--- Start EXTRACT TO READ ---

20060817T165613.744,EDT [Indexer.java 1184]: Indexing failure, db
changes will be rolled back and partial index deleted.

java.io.IOException: Lock obtain timed out:
Lock@C:\WINDOWS\TEMP\lucene-22b8462f0f541160a41abfdff8d52f94-write.lock

at org.apache.lucene.store.Lock.obtain(Lock.java:56)

at
org.apache.lucene.index.IndexReader.aquireWriteLock(IndexReader.java:489
)

at
org.apache.lucene.index.IndexReader.deleteDocument(IndexReader.java:514)

at
org.apache.lucene.index.IndexReader.deleteDocuments(IndexReader.java:541
)

at ...Indexer.buildIncrementalIndex(Indexer.java:915)

...



Why it couldn't get that temporary lock file, I don't know. The same
process runs continuously, and I don't know if Lucene reuses the same
tmpnames from run to run. If the files were left around because of
these JVM File system errors, maybe that would explain it.



The "partial index deleted" part of our message means that we did a
recursive (java) delete of all the index directories we were working
with. Our attempt to clean the slate got everything but
contact_index\_3zhe.cfs.

--- End EXTRACT TO READ ---
--- Start EXTRACTED DATA ---

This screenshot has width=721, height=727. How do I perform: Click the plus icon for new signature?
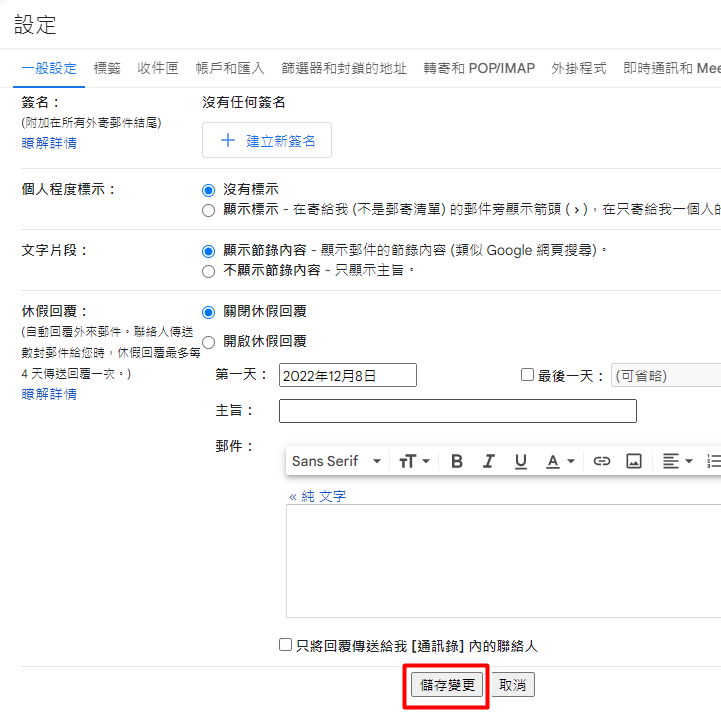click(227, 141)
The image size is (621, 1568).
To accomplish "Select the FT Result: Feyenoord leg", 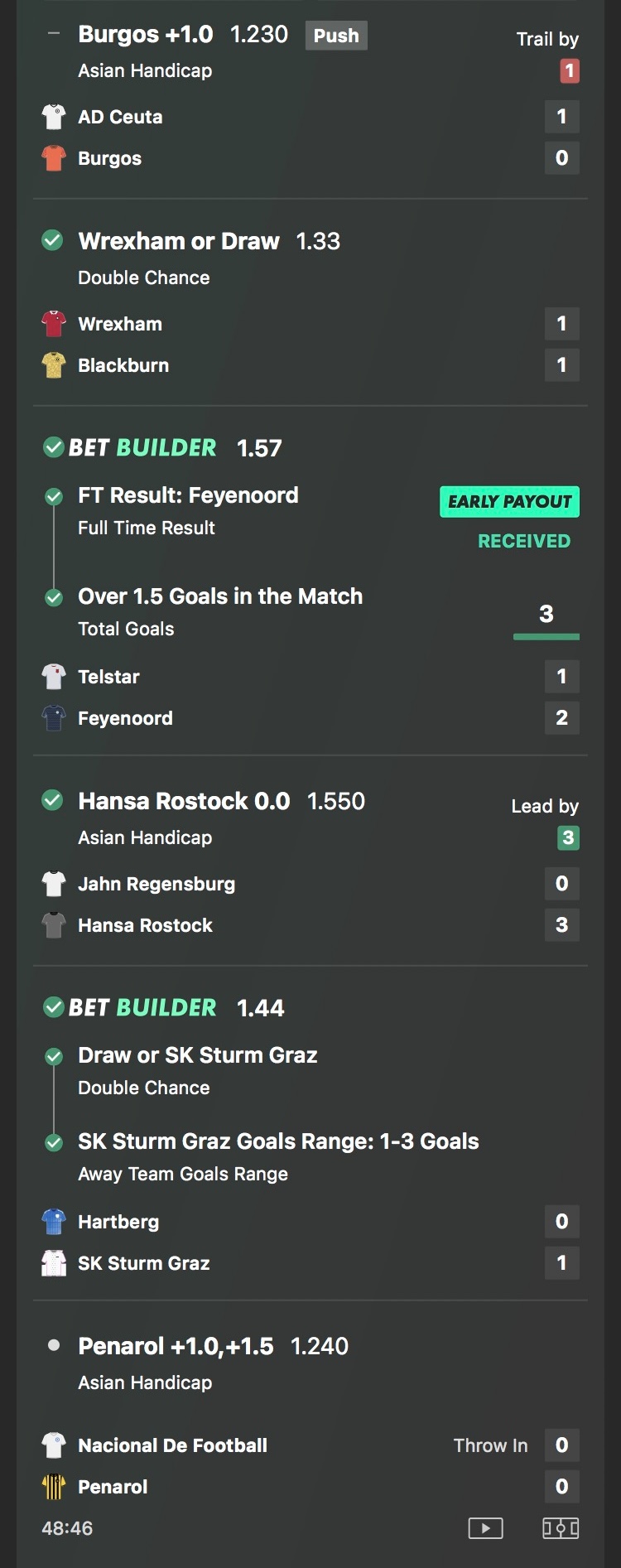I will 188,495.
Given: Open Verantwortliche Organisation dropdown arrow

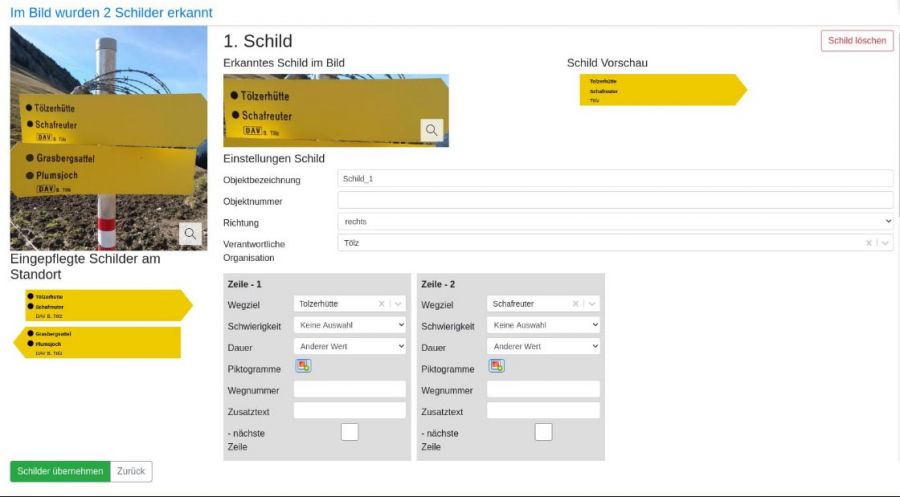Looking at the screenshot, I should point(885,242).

--- End EXTRACTED DATA ---
--- Start EXTRACTED DATA ---

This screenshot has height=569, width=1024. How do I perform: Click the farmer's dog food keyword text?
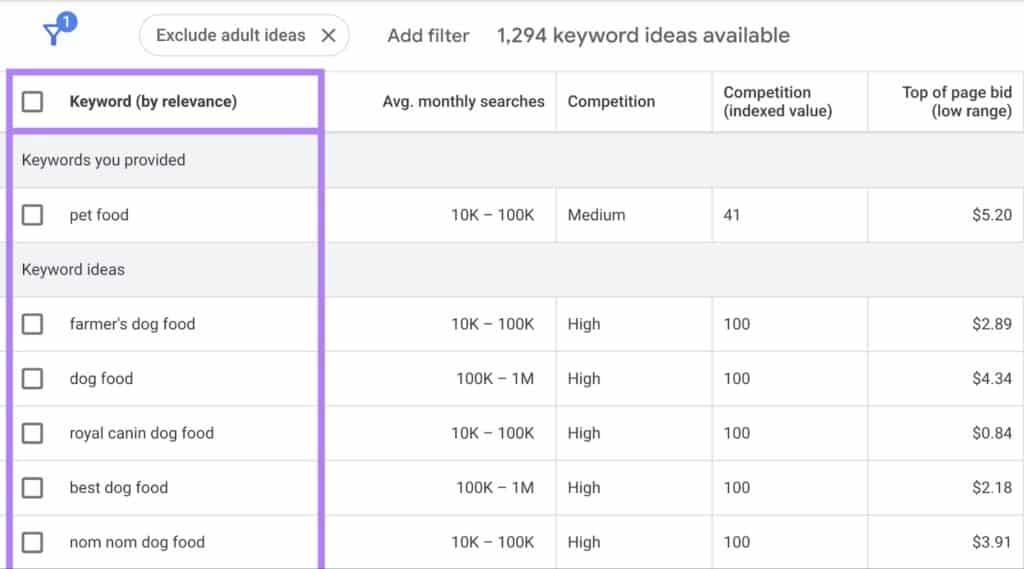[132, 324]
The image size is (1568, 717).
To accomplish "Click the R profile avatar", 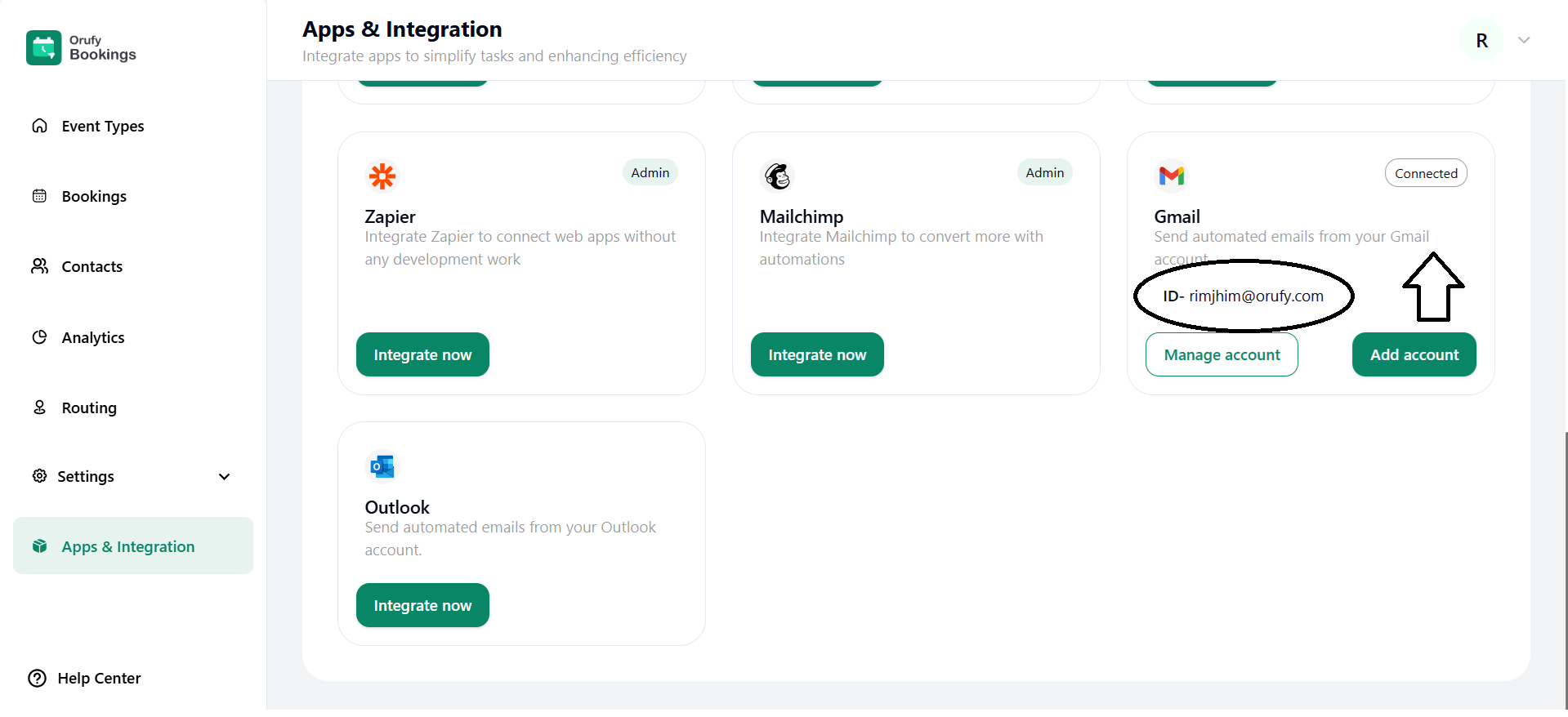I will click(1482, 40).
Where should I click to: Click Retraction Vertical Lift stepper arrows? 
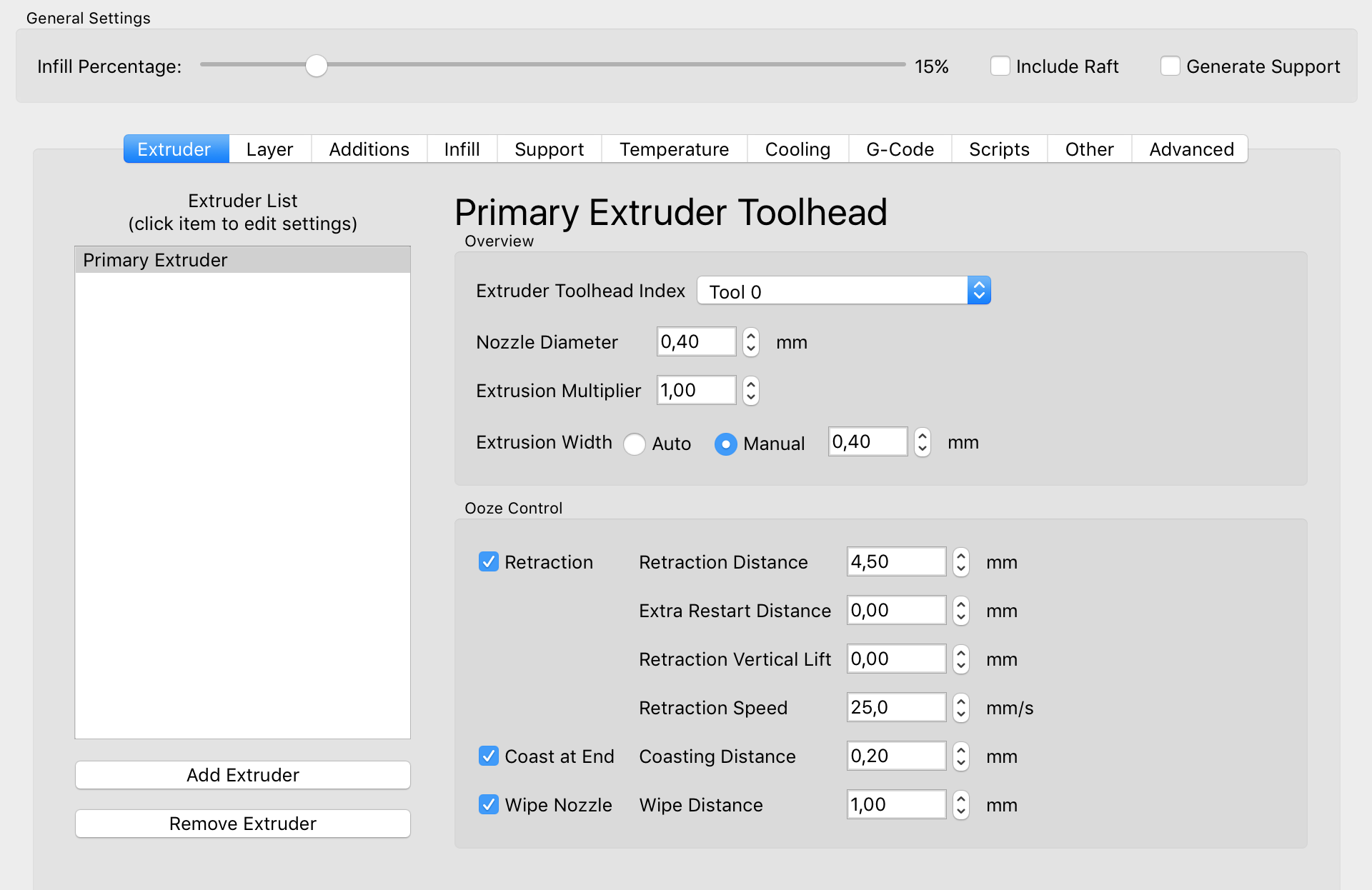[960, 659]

--- End EXTRACTED DATA ---

### GIVEN INSTRUCTION 1
In the Lucene indexing post, what does the "partial index deleted" part of the message mean?
### GIVEN INSTRUCTION 2
Pick up the Lucene indexing post right after its last sentence and keep it going.
The data on this page has nothing to do with what is asked here.

### OUTPUT 1
It means they did a recursive Java delete of all the index directories they were working with.

### OUTPUT 2
An hour later, we come back and try to start another index build. We
find the directory still exists, so we try to validate the index version
number using

searcher = new
IndexSearcher(FSDirectory.getDirectory(indexFile, false));

TermQuery tq = new TermQuery(new
Term(METADATA_DOCUMENT_FIELD, METADATA_DOCUMENT_FIELD_VALUE));

Hits h = searcher.search(tq);

if (h.length() == 1)

...

finally

{

if (searcher != null)

{

try { searcher.close(); } catch (Exception e) { /*
ignore */ }

}

}



Obviously with only the _3zhe.cfs file left, it's not a valid index, so
the attempt to get the metadata fails. No matter what happens, we do a
searcher.close(). My suspicion is that IndexSearch.close() isn't really
doing a File.close() on all the files it's using, so you have to wait
until searcher is garbage collected and its file objects finalized
before things will work - because immediately after this check, Lucene
fails a full build with

20060817T175614.323,EDT [Indexer.java 843]: Error building full index

java.io.IOException: Cannot delete
\\xx.xx.xx.xx\indexbuild2\contact_index\_3zhe.cfs

at
org.apache.lucene.store.FSDirectory.create(FSDirectory.java:198)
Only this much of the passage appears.